The air changed as they descended. Warmer. Damper. The clean mineral scent of the upper fortress gave way to something rawer—sweat and iron and the acrid tang of old violence. Torch brackets appeared between the crystalline light sources, theirflames casting orange shadows that made the walls seem to breathe. The stone itself looked different here. Older. Stained in ways that didn’t bear close examination.
Ari moved closer to Elsa’s side, her court composure cracking just slightly. The difference between upper and lower fortress was visceral—you didn’t need to see the pits to feel their presence.
“I’ve heard stories,” she said quietly. “Ryxin won’t tell me details.
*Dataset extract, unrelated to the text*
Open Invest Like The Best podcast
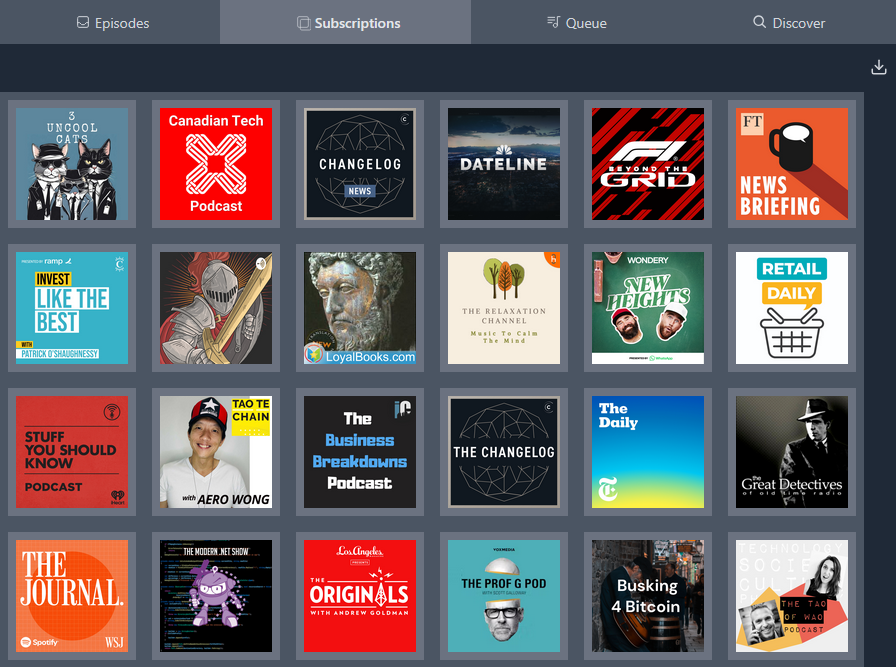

He just...goes quiet whenever I ask. His jaw does this thing—” She demonstrated, a subtle tightening. “Like he’s biting back something he doesn’t want me to know.”
“That’s not comforting.”
“It’s not meant to be.”
The checkpoint materialized from the gloom—a heavy iron gate set into stone walls that looked older than the rest of the fortress, weathered by centuries of heat and use. Scorch marks blackened the edges. Deep gouges scored the metal in patterns that looked almost like claw marks, layered over each other in ways that suggested generations of violence.
Two guards flanked the entrance. Not Sabers. These were different. Bulkier. Their fur was darker, shot through with gray, and their eyes held none of the controlled discipline Elsa had come to expect from Sylas’s personal guards. Where the Sabers moved like weapons kept carefully sheathed, these two lounged like predators who had no need to prove themselves.
Pit guards. The distinction was immediate and visceral.
They watched the approaching party with the lazy attention of predators who knew their territory intimately—every shadow, every corner, every way something could go wrong. One of them—the larger one, with a scar that bisected his muzzle and turned his lip into a permanent sneer—let his lips pull back from yellowed fangs in something that wasn’t quite a smile.
“Well.” His voice scraped like stone on metal. “The King’s pet comes to visit the kennels.”
The Lux Sabers flanking Elsa went still. Not tense—worse. The particular stillness of warriors assessing a threat, calculating angles, determining how quickly violence would become necessary.
Elsa kept her shoulders straight, her expression neutral. Weaponized civility. That was the play. Every interaction was a negotiation, and she’d spent her entire career navigating hostile territory—even if the territory had previously been interstellar politics rather than alien dungeons.